Ik ben bekaf. Jij ook?
Ook ik moet eraan geloven. De spreekwoordelijke spiegel. Normaal gesproken kijk ik er vol zelfvertrouwen in en knipoog ik een keer naar mezelf. Maar soms effe niet. Soms beperk ik me tot een vlugge blik en onthoud ik me van een echt kritische kijk op mezelf. Dat kun je best even volhouden, maar er komt altijd een moment dat je weet dat je aan de bak moet. En dat gevoel had ik al een tijdje. Ik was onrustig, had te weinig ruimte in mijn agenda en in mijn hoofd en liep te worstelen met keuzes, zowel zakelijk als privé. Voor mij allemaal graadmeters dat er iets moet gebeuren.
In zo’n geval is het altijd een goed idee om, ja ook voor mij, hulptroepen in te schakelen om die spiegel te trotseren. Dus gaat deze professional op zoek naar een andere professional (lees: coach). Een mission impossible. Want die coach is (in mijn beeld) dan weer niet professioneel genoeg; is altijd te zachtaardig, heb ik binnen de kortste keren om de tuin geleid, zegt sowieso de verkeerde dingen en als ie wel de goede dingen zegt is het mijn tekst of wist ik het al lang.
Met frisse tegenzin vertrouw ik dan maar op het advies van een vriend om bij coach Carel aan te kloppen. “Die kan jou wel aan” of “die laat zich niet wegblazen” zeggen mijn fijne vrienden dan. Wat dat ook mag betekenen. Het voelt sowieso onwennig, want al bij het eerste contact heb ik het gevoel de controle uit handen te moeten geven. En dat doe ik uiteraard bij voorkeur niet.
De eerste sessie blijf ik braaf, dat kan ik nog wel handelen. Intake, beetje kletsen. Prima; doen we. Maar dan. De tweede sessie. Carel is een rustige man, maar zegt ook van alles. Want ja, dat doen coaches. En het gaat over mij! Hij zegt iets over mij! Wie denkt hij wel dat hij is? Ik weet toch zelf wel wie ik ben en hoe het moet? Ik ga vol in de aanval, trek mijn hele emotionele-manipulatie-trukendoos open en saboteer waar mogelijk. En wat doet Carel? Die blijft rustig en blijkt onvermoeibaar.
Onverrichter zaken ga ik naar huis. Het enige tastbare resultaat is oververmoeidheid en verspilde energie. Ik ben bekaf. Bekaf omdat ik de hele tijd tegen mezelf zit te vechten. Tegen alles wat ik in mijn hoofd heb, alles waarvan ik bedacht had dat het zo moet en vooral: alles wat ik vind dat ik moet zijn. Ik zit midden in een zelfreflectie waar ik me, tactisch en minder tactisch, alleen maar tegen wil verzetten. Die tergende zelfreflectie. Ik sta helemaal niet te springen om in die spiegel te kijken en in te zoomen op mijn gedoe. En gatver, ik heb daar ook nog hulp bij nodig!

» **GEGEVENS**:
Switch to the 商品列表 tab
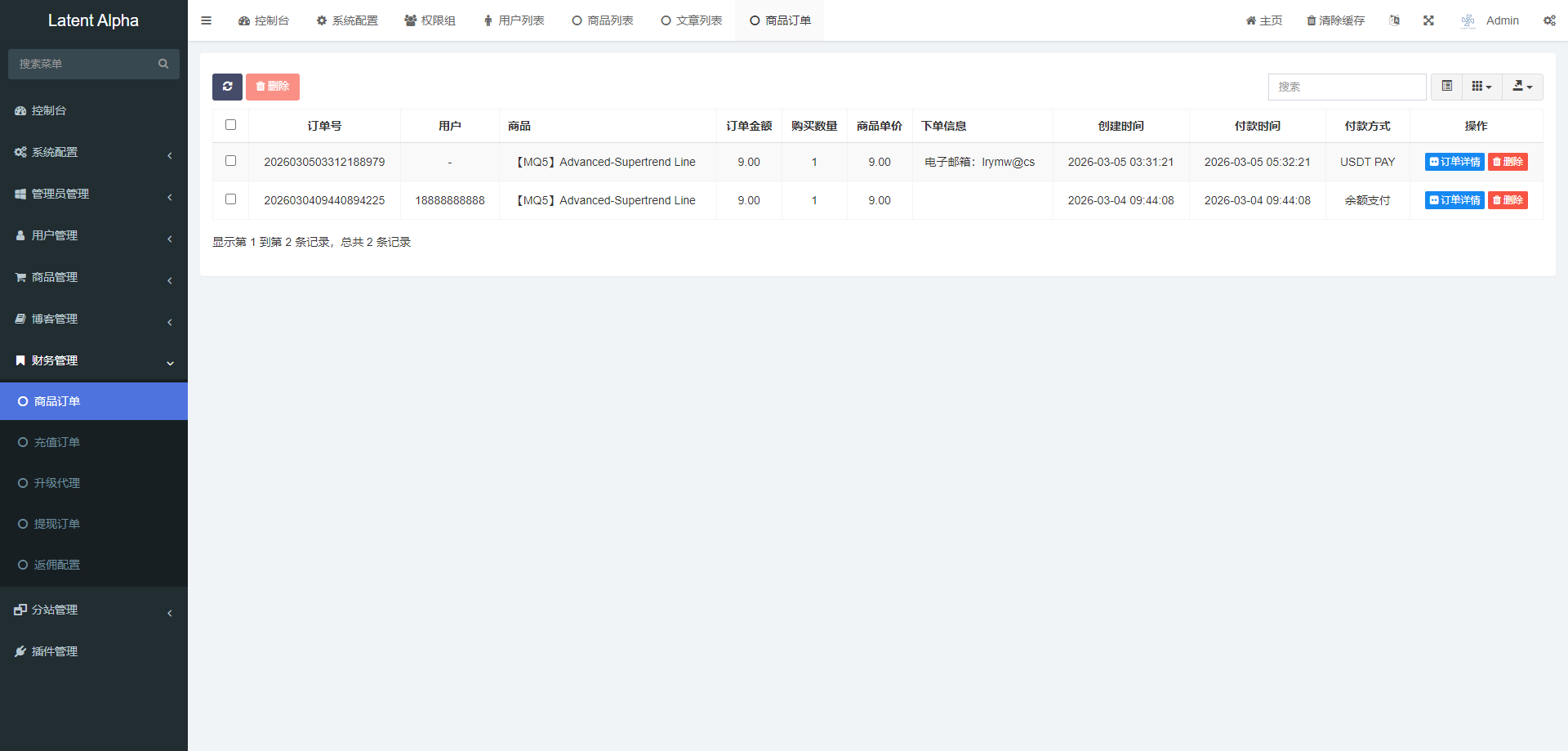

» **OPDRACHT**: Op wiens advies klopt de ik-persoon in het tekstfragment aan bij coach Carel? De gegevens zijn hier niet nodig.

» **UITKOMST**: Op advies van een vriend.